═════ Exercise materials

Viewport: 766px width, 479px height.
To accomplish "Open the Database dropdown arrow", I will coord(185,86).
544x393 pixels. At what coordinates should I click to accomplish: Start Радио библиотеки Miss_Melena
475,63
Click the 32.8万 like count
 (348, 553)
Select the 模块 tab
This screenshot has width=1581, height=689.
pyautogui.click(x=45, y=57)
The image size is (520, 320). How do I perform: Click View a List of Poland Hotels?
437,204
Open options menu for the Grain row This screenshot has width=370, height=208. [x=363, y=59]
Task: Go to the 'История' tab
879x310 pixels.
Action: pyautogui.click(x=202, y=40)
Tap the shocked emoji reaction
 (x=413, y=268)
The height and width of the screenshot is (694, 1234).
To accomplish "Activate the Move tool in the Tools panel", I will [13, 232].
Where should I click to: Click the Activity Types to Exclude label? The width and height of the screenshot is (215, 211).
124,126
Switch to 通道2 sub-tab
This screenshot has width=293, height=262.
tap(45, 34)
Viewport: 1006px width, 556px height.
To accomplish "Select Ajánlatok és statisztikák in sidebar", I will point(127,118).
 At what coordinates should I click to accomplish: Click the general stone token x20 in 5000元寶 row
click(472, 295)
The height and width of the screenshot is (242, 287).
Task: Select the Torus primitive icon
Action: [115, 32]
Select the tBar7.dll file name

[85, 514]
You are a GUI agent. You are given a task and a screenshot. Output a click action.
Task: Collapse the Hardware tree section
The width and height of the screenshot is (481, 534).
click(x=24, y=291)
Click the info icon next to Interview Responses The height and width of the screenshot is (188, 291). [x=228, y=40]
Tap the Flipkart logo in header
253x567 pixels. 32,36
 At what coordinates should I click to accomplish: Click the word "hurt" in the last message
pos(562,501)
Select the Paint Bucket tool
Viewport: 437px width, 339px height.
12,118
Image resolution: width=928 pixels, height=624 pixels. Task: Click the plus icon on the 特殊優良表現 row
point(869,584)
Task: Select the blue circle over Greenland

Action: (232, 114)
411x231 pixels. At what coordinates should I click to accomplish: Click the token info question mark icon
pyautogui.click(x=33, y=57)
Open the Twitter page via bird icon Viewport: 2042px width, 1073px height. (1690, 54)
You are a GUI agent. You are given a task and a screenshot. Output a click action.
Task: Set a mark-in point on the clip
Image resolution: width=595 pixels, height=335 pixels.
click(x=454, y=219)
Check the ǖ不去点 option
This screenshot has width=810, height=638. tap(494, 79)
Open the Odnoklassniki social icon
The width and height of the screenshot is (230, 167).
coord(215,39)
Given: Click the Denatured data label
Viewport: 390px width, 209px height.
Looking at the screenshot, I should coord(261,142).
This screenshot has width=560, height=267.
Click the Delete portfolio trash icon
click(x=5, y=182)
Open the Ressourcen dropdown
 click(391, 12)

══════════

• _Set exercise_: Please repeat every one of the records above word for word, keeping each line and its order unchanged.

• _Exercise solution_:
Viewport: 766px width, 479px height.
To accomplish "Open the Database dropdown arrow", I will coord(185,86).
544x393 pixels. At what coordinates should I click to accomplish: Start Радио библиотеки Miss_Melena
475,63
Click the 32.8万 like count
 (348, 553)
Select the 模块 tab
This screenshot has width=1581, height=689.
pyautogui.click(x=45, y=57)
The image size is (520, 320). How do I perform: Click View a List of Poland Hotels?
437,204
Open options menu for the Grain row This screenshot has width=370, height=208. [x=363, y=59]
Task: Go to the 'История' tab
879x310 pixels.
Action: pyautogui.click(x=202, y=40)
Tap the shocked emoji reaction
 (x=413, y=268)
The height and width of the screenshot is (694, 1234).
To accomplish "Activate the Move tool in the Tools panel", I will [13, 232].
Where should I click to: Click the Activity Types to Exclude label? The width and height of the screenshot is (215, 211).
124,126
Switch to 通道2 sub-tab
This screenshot has width=293, height=262.
tap(45, 34)
Viewport: 1006px width, 556px height.
To accomplish "Select Ajánlatok és statisztikák in sidebar", I will point(127,118).
 At what coordinates should I click to accomplish: Click the general stone token x20 in 5000元寶 row
click(472, 295)
The height and width of the screenshot is (242, 287).
Task: Select the Torus primitive icon
Action: [115, 32]
Select the tBar7.dll file name

[85, 514]
You are a GUI agent. You are given a task and a screenshot. Output a click action.
Task: Collapse the Hardware tree section
The width and height of the screenshot is (481, 534).
click(x=24, y=291)
Click the info icon next to Interview Responses The height and width of the screenshot is (188, 291). [x=228, y=40]
Tap the Flipkart logo in header
253x567 pixels. 32,36
 At what coordinates should I click to accomplish: Click the word "hurt" in the last message
pos(562,501)
Select the Paint Bucket tool
Viewport: 437px width, 339px height.
12,118
Image resolution: width=928 pixels, height=624 pixels. Task: Click the plus icon on the 特殊優良表現 row
point(869,584)
Task: Select the blue circle over Greenland

Action: (232, 114)
411x231 pixels. At what coordinates should I click to accomplish: Click the token info question mark icon
pyautogui.click(x=33, y=57)
Open the Twitter page via bird icon Viewport: 2042px width, 1073px height. (1690, 54)
You are a GUI agent. You are given a task and a screenshot. Output a click action.
Task: Set a mark-in point on the clip
Image resolution: width=595 pixels, height=335 pixels.
click(x=454, y=219)
Check the ǖ不去点 option
This screenshot has width=810, height=638. tap(494, 79)
Open the Odnoklassniki social icon
The width and height of the screenshot is (230, 167).
coord(215,39)
Given: Click the Denatured data label
Viewport: 390px width, 209px height.
Looking at the screenshot, I should coord(261,142).
This screenshot has width=560, height=267.
Click the Delete portfolio trash icon
click(x=5, y=182)
Open the Ressourcen dropdown
 click(391, 12)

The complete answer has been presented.